• **Problems to solve**:
a - Say whether each statement agrees with the passage on girding up your loins. Answer yes or no for each, and quote the passage's deciding words.
(i) In the verse, the Hebrew word for "man" is geber, which suggests strength, courage, and righteousness.
(ii) To gird up, one takes the front hem of the robe, pulls it through the legs, and tucks it into the belt at the back.
(iii) The writer calls God's challenge to Job bluster.
b - Write a continuation of the passage on girding up your loins, beginning after its last sentence.

• **Selected excerpt**:

%%

“GIRD up your loins like a man” (Job 38.3) is a difficult verse now that concepts of masculinity are fraught with sensitivity. Things were simpler in Bible days. There are several words for “man” — just as English can say “chap”, “fellow”, and “guy”, as well as “man”. Here, the Hebrew word geber suggests strength, courage, and righteousness: these qualities make someone a “man”.
I once discovered that some students had no idea what “girding up your loins” meant. Loins, I explained, are the area of the body from waist to hip, a place of strength. Think of yourself wearing a long robe with a belt (the “gird” bit of “girdle”). You bend down, grasp the back hem, pull it through your legs, and tuck it into the belt at the front. Legs, instead of being swamped by material, are free to move, turn, and run. Girding is preparation for work or battle.
Back then, battle was a man’s job. To most of us, it is now an alien concept, but we still speak the language: we battle temptation, debt, disease. God has a battle of words with Job, challenging him, in an alpha-male sort of way. Perhaps this is God as people in Job’s time imagined him rather than as we believe that he is. If we get past the squaring-up, we find a divine decision to curb infinite power, and establish boundaries to make the world comprehensible instead of chaotic. This is not bluster: it is blessing.

%%

• **Listed records**:
%%

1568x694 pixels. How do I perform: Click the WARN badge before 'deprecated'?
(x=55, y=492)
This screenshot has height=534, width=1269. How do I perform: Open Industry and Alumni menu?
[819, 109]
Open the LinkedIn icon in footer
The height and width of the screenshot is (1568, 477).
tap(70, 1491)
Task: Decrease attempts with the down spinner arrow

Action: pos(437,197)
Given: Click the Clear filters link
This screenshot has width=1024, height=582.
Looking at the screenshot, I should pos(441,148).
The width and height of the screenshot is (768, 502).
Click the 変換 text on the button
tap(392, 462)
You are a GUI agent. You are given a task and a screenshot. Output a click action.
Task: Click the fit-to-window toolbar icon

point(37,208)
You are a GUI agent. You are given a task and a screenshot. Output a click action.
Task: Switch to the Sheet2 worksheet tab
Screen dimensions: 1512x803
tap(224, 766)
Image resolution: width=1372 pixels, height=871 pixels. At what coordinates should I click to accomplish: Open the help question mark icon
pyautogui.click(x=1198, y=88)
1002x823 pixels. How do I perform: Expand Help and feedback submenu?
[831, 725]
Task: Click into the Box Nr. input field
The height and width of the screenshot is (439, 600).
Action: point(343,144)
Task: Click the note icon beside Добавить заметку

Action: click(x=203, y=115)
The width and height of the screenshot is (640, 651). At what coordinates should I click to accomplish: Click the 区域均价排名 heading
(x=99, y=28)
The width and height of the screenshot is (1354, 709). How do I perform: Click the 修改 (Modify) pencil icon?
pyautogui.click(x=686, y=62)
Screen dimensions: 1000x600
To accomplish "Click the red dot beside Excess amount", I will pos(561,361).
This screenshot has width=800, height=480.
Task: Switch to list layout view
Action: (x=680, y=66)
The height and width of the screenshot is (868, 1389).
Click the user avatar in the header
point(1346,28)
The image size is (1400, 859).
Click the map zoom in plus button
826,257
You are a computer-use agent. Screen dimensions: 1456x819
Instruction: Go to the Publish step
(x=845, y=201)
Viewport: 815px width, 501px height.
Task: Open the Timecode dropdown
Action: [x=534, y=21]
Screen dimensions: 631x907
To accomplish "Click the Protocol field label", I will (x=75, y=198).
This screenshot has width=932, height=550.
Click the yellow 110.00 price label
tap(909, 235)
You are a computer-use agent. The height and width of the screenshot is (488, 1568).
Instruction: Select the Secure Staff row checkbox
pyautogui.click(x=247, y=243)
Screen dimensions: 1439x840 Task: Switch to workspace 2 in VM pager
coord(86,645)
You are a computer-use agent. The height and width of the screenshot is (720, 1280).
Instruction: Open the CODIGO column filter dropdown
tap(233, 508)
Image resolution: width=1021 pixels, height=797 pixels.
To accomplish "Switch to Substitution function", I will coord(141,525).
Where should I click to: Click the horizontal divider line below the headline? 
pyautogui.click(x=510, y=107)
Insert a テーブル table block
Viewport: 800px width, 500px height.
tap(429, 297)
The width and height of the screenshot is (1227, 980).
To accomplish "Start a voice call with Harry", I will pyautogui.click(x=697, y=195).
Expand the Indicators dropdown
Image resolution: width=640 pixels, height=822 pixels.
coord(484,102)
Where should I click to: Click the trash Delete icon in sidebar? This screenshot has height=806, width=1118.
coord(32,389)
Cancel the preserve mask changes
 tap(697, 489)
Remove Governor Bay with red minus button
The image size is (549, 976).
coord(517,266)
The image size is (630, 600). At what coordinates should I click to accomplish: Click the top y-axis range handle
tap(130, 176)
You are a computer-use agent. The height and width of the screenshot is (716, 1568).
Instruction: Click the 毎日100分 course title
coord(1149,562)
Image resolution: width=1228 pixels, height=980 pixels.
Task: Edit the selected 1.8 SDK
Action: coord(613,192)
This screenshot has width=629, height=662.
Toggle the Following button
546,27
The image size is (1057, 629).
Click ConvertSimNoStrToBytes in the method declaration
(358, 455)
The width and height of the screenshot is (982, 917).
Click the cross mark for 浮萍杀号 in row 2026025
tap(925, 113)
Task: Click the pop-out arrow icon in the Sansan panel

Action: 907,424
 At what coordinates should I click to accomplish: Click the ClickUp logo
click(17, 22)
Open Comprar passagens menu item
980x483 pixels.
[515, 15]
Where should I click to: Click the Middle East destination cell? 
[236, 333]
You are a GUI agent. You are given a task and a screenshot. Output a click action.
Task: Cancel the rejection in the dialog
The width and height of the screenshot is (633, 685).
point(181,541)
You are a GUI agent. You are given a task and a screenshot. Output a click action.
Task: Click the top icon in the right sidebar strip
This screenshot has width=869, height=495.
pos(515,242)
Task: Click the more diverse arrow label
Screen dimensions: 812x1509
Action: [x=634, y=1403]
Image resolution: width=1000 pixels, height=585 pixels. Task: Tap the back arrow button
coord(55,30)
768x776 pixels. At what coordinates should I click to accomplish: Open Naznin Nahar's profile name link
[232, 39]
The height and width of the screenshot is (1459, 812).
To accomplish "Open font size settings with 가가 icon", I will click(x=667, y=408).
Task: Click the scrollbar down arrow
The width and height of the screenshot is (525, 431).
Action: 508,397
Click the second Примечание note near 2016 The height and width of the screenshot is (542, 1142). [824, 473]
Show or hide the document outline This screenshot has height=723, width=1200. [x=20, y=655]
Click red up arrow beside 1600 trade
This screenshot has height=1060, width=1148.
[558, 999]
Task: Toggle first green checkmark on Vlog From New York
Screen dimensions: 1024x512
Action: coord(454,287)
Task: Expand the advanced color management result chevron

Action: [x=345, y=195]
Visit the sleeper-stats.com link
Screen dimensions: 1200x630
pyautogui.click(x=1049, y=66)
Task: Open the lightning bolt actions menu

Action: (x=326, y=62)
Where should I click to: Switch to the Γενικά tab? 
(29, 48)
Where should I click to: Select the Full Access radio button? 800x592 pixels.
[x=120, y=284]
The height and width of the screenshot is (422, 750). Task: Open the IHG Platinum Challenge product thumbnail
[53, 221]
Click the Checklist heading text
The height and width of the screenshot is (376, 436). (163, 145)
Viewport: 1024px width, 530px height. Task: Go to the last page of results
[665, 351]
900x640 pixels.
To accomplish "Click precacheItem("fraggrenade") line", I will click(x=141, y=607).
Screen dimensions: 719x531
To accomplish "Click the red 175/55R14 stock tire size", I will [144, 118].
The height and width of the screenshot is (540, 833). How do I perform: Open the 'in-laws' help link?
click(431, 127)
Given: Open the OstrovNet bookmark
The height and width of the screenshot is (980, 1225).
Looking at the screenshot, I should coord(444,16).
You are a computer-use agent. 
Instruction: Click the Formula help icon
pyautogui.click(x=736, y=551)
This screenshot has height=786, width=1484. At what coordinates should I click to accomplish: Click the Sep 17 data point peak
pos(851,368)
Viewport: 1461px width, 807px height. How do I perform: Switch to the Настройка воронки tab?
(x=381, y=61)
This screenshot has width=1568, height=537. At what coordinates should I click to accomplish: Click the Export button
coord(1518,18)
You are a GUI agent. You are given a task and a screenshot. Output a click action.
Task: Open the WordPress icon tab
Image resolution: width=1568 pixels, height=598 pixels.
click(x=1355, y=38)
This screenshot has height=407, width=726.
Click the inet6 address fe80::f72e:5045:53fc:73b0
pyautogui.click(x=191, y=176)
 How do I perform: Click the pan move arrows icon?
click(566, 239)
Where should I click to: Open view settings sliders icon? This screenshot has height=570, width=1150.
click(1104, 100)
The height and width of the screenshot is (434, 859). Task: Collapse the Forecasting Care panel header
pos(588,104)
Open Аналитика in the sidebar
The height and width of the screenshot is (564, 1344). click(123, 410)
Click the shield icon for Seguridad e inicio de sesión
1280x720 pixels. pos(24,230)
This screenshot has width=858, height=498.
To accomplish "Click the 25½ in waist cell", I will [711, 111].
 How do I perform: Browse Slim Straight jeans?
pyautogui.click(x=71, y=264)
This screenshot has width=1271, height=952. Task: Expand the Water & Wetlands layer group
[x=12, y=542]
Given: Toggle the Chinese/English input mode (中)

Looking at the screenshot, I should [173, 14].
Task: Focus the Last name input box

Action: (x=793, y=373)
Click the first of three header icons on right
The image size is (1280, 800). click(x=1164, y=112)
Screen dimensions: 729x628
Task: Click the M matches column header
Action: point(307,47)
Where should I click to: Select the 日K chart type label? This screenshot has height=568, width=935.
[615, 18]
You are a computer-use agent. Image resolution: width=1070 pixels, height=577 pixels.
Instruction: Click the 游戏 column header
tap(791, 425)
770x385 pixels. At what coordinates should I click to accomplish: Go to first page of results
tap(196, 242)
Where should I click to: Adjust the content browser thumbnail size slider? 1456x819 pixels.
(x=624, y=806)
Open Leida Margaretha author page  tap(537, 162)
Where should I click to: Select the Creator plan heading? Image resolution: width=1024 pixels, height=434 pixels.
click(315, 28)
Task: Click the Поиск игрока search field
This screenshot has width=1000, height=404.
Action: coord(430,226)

%%

• **Numbered responses**:
a -
(i) Yes: "Here, the Hebrew word geber suggests strength, courage, and righteousness: these qualities make someone a "man"."
(ii) No: "You bend down, grasp the back hem, pull it through your legs, and tuck it into the belt at the front."
(iii) No: "This is not bluster: it is blessing."

b -
Paul reminds us, in 2 Corinthians, that life for a Christian is still a battle. He returns to the idea repeatedly. Verses 4-8 contain a list that we may be tempted to skim over (“hardship, sufferings, peace, love”, yada yada yada), but it cloaks complexity. It begins with tough stuff: horrors that Christians can expect to endure, based on Paul’s own experience. But then it changes, without explanation.
In the Greek, Paul commends himself “in” each one of his sufferings; and the list continues, with no change, into “in” purity, knowledge, and the rest. Unlike the NIV, the NRSV obscures this, marking a shift which we feel should be there to flag up the change of subject: “by purity. . .” and so on. But that shift isn’t there.
What this suggests is two parallel aspects of Christian discipleship. On the one hand, we are “in” painful challenges, which take us to the limit of our endurance. Negative goodness, if you like: the resistance of cruelty; a refusal to meet force with force. On the other hand, we are “in” virtues and blessings that, if we live our faith aright, are as unavoidable as the sufferings. We do not strive to achieve them: we are already “in” them. This is positive goodness: immersion in all the favours that surround the true disciple.
The Gospel explores the difficult territory of our expectations of the saviour. Saviours are strong. They conform to a familiar type of masculinity. Every other movie seems to feature a saviour figure, powering through to victory, whatever the cost to himself (it usually is a he). Jesus does not behave like a hero, nor claim heroic status. All through Mark’s Gospel, he avoids it.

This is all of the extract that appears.